Removing the Legal Impediments to Offering Lifetime Annuities in Pension Plans

Source: Jonathan Barry Forman, Pension Research Council Working Paper, WP2016-6, August 2016

from the abstract:
Longevity risk–the risk of outliving one’s retirement savings–is probably the greatest risk facing current and future retirees in the United States. At present, for example, a 65-year-old man has a 50 percent chance of living to age 82 and a 20 percent chance of living to age 89, and a 65-year-old woman has a 50 percent chance of living to age 85 and a 20 percent chance of living to age 92. The joint life expectancy of a 65-year-old couple is even more remarkable: there is a 50 percent chance that at least one 65-year-old spouse will live to age 88 and a 30 percent chance that at least one will live to 92. In short, many individuals and couples will need to plan for the possibility of retirements that can last for 30 years or more.

One of the best ways to protect against longevity risk is by securing a stream of lifetime income with a traditional defined benefit pension plan or a lifetime annuity. Over the years, however, there has been a decided shift away from traditional pensions and towards defined contribution plans that typically distribute benefits in the form of lump sum distributions rather than as lifetime annuities, and people rarely buy annuities in the retail annuity market. All in all, Americans will have longer and longer retirements, yet fewer and fewer retirees will have secure, lifetime income streams.

There are a variety of ways that the federal government could promote greater annuitization of retirement savings. In particular, government policies could be designed to increase retirement savings, for example, by requiring employers without pension plans to at least offer automatic payroll-deduction IRAs to their employees. The government could also encourage workers to remain in the workforce longer, for example, by increasing the early and normal retirement ages associated with Social Security and pensions. Government policies could also be designed to get workers to preserve their retirement savings until retirement, for example, by discouraging premature pension withdrawals and loans.

The federal government could also do more to promote annuitization. One approach would be for the government to mandate that retirees use at least a portion of their retirement savings to purchase annuities or similar lifetime income guarantees. Alternatively, the government might only want to encourage annuitization. For example, the government could require plan sponsors to include annuities or other lifetime income mechanisms in their investment options and/or in their distribution options. The government could also provide additional tax benefits for individuals who receive income from lifetime annuities and lifetime pensions, for example, by completely exempting lifetime income payments from income taxation or favoring them with a reduced tax rate. The federal government could even get into the market of selling annuities. In any event, the government could make it easier for plan sponsors to offer annuities and deferred income annuities, for example, by letting plan sponsors rely on insurance regulators and industry standards to oversee and monitor annuity providers. The government could also promote better financial education about annuities and other lifetime income options.

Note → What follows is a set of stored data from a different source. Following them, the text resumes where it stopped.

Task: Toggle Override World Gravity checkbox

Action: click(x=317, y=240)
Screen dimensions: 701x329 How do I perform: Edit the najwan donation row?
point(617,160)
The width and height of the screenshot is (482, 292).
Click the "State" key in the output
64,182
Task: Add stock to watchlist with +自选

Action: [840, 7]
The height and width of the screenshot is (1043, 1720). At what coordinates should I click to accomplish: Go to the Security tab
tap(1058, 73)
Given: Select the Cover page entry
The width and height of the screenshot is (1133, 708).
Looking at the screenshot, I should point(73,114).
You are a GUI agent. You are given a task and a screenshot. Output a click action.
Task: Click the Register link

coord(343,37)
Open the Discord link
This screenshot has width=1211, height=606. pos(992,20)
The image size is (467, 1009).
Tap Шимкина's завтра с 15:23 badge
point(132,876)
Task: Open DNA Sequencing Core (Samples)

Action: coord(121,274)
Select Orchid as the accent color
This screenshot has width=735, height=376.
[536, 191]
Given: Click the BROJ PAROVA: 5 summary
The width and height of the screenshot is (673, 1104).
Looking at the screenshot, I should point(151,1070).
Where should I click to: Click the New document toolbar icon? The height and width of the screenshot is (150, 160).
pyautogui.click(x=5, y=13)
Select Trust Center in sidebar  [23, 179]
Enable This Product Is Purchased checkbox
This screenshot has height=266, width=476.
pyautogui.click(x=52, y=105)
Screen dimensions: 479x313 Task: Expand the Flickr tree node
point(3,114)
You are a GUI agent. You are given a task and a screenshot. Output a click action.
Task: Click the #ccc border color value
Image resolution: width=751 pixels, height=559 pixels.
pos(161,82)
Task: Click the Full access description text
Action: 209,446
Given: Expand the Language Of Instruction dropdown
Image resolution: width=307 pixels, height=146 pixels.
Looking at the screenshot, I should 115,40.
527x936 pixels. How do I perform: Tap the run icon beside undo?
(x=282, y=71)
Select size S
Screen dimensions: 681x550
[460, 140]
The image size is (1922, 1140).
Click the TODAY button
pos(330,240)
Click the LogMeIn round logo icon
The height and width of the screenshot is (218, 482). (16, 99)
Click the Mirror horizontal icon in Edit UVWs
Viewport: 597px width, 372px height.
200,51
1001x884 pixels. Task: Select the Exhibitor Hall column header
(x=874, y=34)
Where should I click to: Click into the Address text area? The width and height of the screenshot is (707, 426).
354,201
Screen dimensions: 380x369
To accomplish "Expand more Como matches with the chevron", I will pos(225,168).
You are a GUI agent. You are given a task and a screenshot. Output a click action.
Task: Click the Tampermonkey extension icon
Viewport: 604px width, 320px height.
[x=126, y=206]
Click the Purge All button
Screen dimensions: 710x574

Finally, in addition to promoting annuities, it could make sense to broaden the range of permissible lifetime income products–especially low-cost products that pool risk among participants, as opposed to products that necessitate high premiums to compensate insurance companies for their guarantees and profits. In that regard, for example, TIAA’s College Retirement Equities Fund (CREF) offers a variety of low-cost variable annuities that pool risk among participants. So-called “defined-ambition plans” like those in operation in the Netherlands offer another way to share risk among plan participants.

All in all, modest changes in the laws and regulations governing pensions and annuities could go a long way towards helping to promote secure, lifetime retirement incomes.